Claimant was removed from the cell and taken to the infirmary. His Ambulatory Health Record reflects a superficial five-inch laceration to the left side of his face as well as a laceration to his lower lip and abrasions to his right fourth digit, right knee, and left proximal clavicle (see Exhibit I, p. 16). The medical records reflect claimant was first seen in the infirmary at 10:38 a.m. on June 15, 2017 (id.). After the incident, claimant testified he was placed in a cell number 25, a cell for the disabled, where he continued to hear Inmate Wayman talking to him and saying "bad things" (T41). Claimant testified that he became so upset he made a noose with a shower curtain as Correction Officer Helms looked on, encouraging him to hang himself. Claimant testified that he tied the curtain material around his neck, attached one end to the upper bunk and jumped off the bunk. Claimant testified that correction officers immediately entered the cell and "blitzed me off the noose" (T42-T43). According to the claimant's trial testimony, the officers then began to beat him for 10 to 15 minutes, causing his five-inch facial laceration to re-open. After being struck by the shield used by Officer Helms, claimant testified he was punched in the face, head and ribs. Claimant was then seen by a nurse, who determined he needed sutures, and taken to an outside hospital where "strips" were applied to close the wound (T44).

DOCCS' Progress Notes confirm that claimant was brought back to the infirmary at 3:25 p.m. where it was again noted that he had a five-inch laceration, now with a two-inch open area on his left cheek for which he was taken by van to an outside hospital for treatment. The medical records from Alice Hyde Medical Center indicate that claimant suffered a 7 cm subcutaneous laceration to left cheek which was cleaned and "closed with thin layer Steri strips using simple sutures" (Exhibit I, p. 43). Claimant identified Exhibit 11 as a photograph taken after the second use-of-force incident.

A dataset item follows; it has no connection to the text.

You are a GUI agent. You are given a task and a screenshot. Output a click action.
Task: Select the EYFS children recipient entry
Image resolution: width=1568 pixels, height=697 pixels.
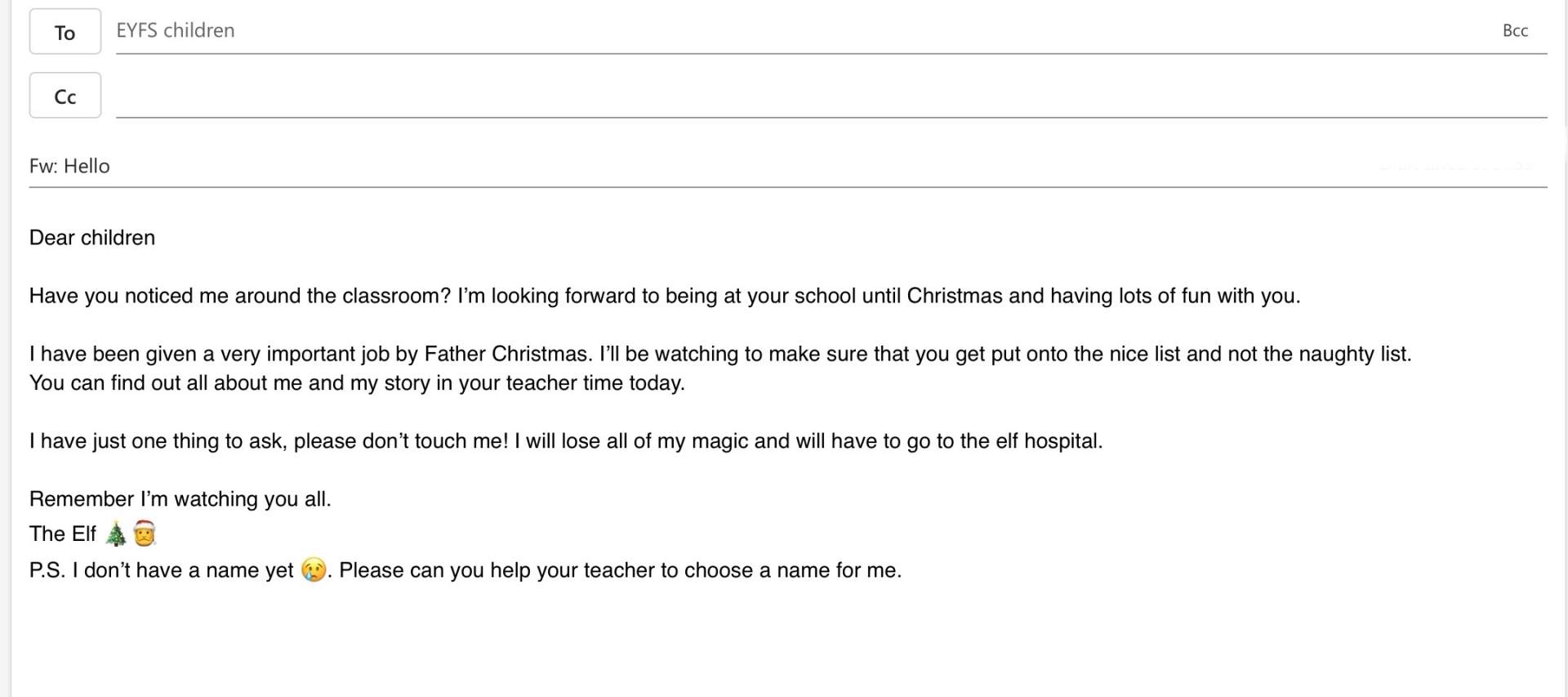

Lieutenant Daniel Dumas testified on defendant's behalf at trial. At the time of the subject incident, Lieutenant Dumas was a Sergeant at Upstate responsible for supervising the claimant's housing unit from 6:00 a.m. to 2:00 p.m. Lieutenant Dumas testified that claimant was released from the infirmary at approximately 10:30 a.m. and, according to his Use-of-Force Report (Exhibit A), at approximately 10:38 a.m. claimant refused all staff direction to return to his cell from the infirmary and would not move as they were escorting him. As a result, body holds were used by three correction officers to force claimant through the C-gallery end gate. According to the report, claimant "turned aggressively and attempted to get away from staff" and claimant was forced face first into cell 18 (Exhibit A, p. 2). Lieutenant Dumas denied seeing anyone punch, kick or strike the claimant and testified that such force, if used, would have been noted in the report. Although Lieutenant Dumas could not recall claimant's complaints or the basis for his resistance, he testified that according to a memorandum he wrote to a superior, claimant stated in a post-incident interview that he wanted to go back to the infirmary (Exhibit A, p. 3). Lieutenant Dumas testified that once claimant was placed in cell 18, they used a bed sheet to tie his hands. Claimant's feet were not tied with the sheet, so far as Lieutenant Dumas could recall. Lieutenant Dumas stated that a bed sheet was used in this manner because inmates may not be left in their cells with restraints and the use of a sheet to wrap an inmate's hands provides staff the opportunity to exit the cell safely.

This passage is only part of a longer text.